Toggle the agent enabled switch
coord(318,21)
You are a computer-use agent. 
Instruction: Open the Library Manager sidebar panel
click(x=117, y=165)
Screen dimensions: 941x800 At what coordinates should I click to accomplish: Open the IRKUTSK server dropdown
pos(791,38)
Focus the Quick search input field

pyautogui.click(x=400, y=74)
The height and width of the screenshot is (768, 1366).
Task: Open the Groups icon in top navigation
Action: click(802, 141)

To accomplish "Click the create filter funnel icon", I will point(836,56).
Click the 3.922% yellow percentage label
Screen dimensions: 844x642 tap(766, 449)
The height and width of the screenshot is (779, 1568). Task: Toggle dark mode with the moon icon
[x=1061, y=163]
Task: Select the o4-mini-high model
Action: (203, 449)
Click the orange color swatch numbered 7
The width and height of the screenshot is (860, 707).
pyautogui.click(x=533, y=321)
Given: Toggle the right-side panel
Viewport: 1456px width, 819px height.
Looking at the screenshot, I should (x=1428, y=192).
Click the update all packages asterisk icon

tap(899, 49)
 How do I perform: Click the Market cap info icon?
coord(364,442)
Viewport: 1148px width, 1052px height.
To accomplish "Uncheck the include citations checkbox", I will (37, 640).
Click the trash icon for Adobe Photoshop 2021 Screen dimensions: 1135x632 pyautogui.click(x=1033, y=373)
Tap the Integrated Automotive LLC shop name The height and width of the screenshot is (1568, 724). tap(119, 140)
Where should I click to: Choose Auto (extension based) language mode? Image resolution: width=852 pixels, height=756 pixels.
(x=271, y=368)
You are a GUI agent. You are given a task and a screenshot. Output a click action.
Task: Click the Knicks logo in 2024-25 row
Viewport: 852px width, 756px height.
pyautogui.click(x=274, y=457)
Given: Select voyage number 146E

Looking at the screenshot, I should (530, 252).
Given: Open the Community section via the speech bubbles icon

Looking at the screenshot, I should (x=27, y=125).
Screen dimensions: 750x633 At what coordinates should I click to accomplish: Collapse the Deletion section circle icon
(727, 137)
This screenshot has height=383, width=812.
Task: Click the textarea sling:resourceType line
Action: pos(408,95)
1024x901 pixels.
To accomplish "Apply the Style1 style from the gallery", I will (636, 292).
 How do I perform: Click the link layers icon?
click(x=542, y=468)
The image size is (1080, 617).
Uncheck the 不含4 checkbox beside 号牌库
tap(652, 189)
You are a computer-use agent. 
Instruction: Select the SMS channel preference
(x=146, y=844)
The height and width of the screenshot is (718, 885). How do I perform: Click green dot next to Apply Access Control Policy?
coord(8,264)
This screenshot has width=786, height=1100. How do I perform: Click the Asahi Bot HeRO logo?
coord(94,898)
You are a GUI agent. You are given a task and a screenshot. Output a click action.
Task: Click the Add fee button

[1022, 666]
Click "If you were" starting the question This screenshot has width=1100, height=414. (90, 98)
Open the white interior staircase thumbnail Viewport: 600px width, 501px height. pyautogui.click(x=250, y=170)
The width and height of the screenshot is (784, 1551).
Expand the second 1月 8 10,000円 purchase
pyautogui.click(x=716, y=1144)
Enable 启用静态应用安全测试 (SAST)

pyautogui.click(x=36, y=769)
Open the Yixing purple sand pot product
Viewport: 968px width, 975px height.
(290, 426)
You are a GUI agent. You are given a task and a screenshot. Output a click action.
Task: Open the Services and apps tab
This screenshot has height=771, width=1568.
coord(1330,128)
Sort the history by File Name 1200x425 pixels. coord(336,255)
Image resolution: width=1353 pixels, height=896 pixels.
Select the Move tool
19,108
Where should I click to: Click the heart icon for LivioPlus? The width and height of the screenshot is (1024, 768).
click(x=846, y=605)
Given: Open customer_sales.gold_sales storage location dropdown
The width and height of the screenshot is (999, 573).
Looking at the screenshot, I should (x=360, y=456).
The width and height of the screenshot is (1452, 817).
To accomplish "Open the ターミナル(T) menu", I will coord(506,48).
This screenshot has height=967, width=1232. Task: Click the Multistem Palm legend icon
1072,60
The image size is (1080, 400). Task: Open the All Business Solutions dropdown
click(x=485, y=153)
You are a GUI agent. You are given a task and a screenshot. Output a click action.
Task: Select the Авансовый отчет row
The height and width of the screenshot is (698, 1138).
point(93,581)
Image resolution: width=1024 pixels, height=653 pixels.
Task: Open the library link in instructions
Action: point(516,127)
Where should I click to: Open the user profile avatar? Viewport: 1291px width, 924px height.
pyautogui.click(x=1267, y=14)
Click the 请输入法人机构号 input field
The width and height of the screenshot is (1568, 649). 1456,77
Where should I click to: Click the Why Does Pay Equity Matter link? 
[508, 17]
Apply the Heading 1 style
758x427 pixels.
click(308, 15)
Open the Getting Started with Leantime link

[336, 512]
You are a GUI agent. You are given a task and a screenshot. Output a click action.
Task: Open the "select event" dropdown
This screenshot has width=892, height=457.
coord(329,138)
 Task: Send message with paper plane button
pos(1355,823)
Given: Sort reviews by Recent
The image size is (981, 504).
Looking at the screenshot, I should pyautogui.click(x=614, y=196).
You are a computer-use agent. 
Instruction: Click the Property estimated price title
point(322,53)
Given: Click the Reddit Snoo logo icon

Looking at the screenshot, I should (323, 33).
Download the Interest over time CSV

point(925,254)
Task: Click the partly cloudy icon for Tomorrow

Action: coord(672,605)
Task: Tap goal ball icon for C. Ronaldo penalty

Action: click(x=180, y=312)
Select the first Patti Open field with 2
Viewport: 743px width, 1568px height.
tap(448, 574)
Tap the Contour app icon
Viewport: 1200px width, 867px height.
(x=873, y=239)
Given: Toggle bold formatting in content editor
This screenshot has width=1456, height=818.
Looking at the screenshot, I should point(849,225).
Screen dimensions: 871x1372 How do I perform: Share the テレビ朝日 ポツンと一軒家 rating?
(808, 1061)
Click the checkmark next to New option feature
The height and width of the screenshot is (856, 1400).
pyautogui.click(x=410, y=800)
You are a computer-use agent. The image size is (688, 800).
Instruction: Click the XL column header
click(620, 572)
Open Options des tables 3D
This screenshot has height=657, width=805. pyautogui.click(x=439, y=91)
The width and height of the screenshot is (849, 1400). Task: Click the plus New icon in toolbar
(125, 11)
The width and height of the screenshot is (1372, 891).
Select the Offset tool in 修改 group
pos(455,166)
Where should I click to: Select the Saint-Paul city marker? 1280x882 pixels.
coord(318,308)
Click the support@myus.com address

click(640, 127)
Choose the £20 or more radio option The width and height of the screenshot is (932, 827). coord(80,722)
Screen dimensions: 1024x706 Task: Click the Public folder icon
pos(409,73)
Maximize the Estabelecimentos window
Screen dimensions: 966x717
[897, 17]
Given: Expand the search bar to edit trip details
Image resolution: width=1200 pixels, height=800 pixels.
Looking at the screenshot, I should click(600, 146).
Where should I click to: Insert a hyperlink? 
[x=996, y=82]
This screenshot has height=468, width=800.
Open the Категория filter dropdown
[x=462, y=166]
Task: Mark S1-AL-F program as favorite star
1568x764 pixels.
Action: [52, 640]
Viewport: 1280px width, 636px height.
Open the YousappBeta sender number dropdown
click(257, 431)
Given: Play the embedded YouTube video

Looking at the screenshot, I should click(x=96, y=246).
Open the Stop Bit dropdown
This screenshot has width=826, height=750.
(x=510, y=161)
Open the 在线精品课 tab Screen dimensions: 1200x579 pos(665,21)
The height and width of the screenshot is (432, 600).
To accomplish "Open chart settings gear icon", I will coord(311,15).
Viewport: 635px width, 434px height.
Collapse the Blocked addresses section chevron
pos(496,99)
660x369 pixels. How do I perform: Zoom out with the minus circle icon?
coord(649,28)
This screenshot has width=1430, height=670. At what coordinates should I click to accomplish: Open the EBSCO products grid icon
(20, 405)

################

Please lay out everything in the listing from the line containing "The width and height of the screenshot is (1452, 817)." down to the line containing "click(x=485, y=153)" as a two-column CSV headed instruction and action, with one row for each text and its answer. Put each field in quotation marks and replace any line breaks inside a field with spaces.

__Written response__
instruction,action
"The width and height of the screenshot is (1452, 817). To accomplish ""Open the ターミナル(T) menu"",","I will coord(506,48)."
"This screenshot has height=967, width=1232. Task: Click the Multistem Palm legend icon","1072,60"
"The image size is (1080, 400). Task: Open the All Business Solutions dropdown","click(x=485, y=153)"